Growing up, she suppressed memories of the abuse. “That’s the only way I could function,” she says. Her grades started dipping but she had stopped caring. Then, in her late teens, she watched the film Monsoon Wedding, in which there are scenes of sexual abuse. Something got triggered and the memories started coming back. She broke down and started crying violently. Later, her parents could see that she was depressed but they didn’t believe in therapy, which they thought was for mad people. After her father’s death in her 20s, Meenakshi started unravelling and she couldn’t bear it anymore. “I was 23 or 24,” she says. “I had started earning. I went online and found a therapist.” Slowly, through counselling, she started healing. “My therapist showed me that all my bad memories were kept in a dark room.
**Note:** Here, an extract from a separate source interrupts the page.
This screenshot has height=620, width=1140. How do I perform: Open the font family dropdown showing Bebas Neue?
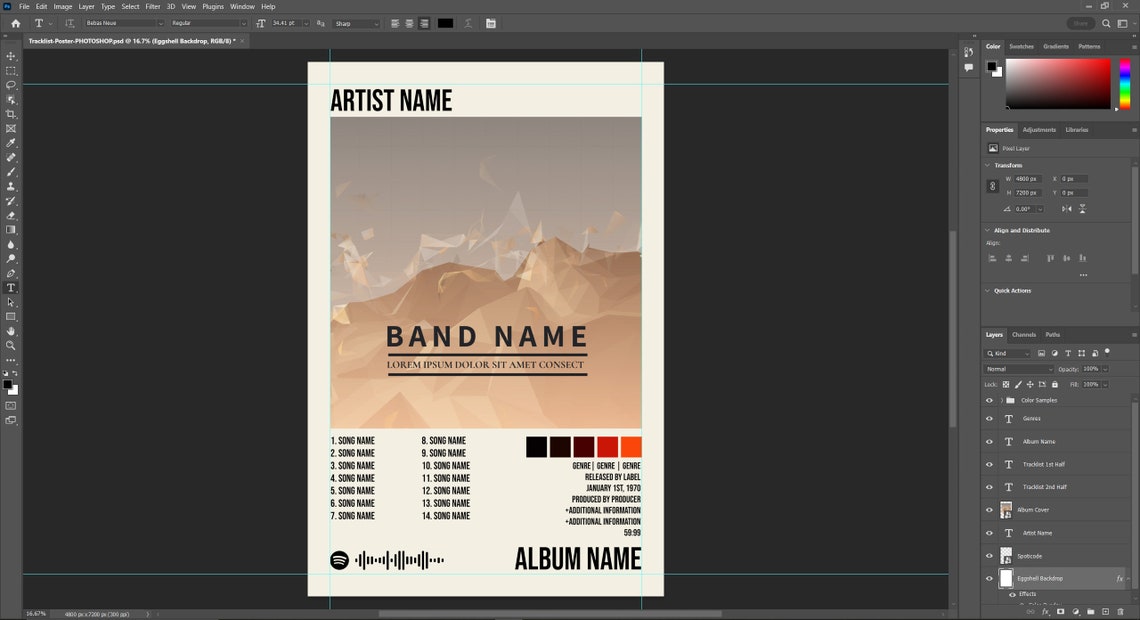coord(125,23)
It was like I had dissociated from them. I had to integrate those memories in my mind. I had to slowly open the box instead of running away.”

The truth is that you don’t realise how big a role the past has played in moulding you into the person you have become. Your behaviour is normalised to such an extent that you don’t realise that the normal is rooted in the abnormal. “It was not just psychological but there were physiological changes as well,” says Meenakshi. “I couldn’t bear physical touch from anybody. Whenever someone hugged me, I would stiffen up. It also affected my sexual relations with men. Physically, I would shut down at the slightest physical overture.” There seems to be scientific proof to back her claim. Child sexual abuse can alter brain chemistry, found one study, in which women who were abused as children had six times higher levels of ACTH, a hormone secreted in response to stress, than women who hadn’t been abused. They also had higher heart rates than non-abused women when exposed to mild stress in a laboratory setting.

“Sexual abuse can take the form of cryptic expressions in the child,” says Dr Deepak Raheja, senior psychiatrist and director of Hope Care Centre, Delhi. “Memories can get suppressed. Adulthood is an amalgamation of various experiences. But a dysfunctional childhood experience can certainly scar your existence as an adult.”

Those who have suffered sexual abuse as children are also more prone to depression and psychiatric disorders. But depression is a roomy term. Anyone can fall victim to it. I might be depressed if I lose my job. How do you verbalise the particular depression of a sex abuse victim? That paradoxical cocktail of fear and anger? A lifetime spent looking over your shoulder? “If someone had hit me, I could have told my parents what had happened,” says Meenakshi. “But when I was sexually abused, I just didn’t have the language to communicate that.”

Child sexual abuse is like a multi-headed beast, she says. When you slay one head, another head rears up. “I kept feeling new emotions. In my 20s, for example, I did not experience anxiety but now I do. You are never completely healed. Healing is a life-long process,” she says.

When I finished talking to Meenakshi, she asked me something. “Can you refer to me as a survivor and not as a victim? It is a more empowering term.” A survivor is someone who has survived a calamity. But someone who has suffered sexual abuse is so much more than a survivor. The writer Virginia Woolf, who was molested by her brothers well into her 20s, said something poignant about her experience. “It is so difficult to give any account of the person to whom things happen.” In a world that valorises people who do things, how do you really define a person to whom things are done? The word ‘survivor’ seems inadequate.

(The names of the survivors have been changed to protect their identity.)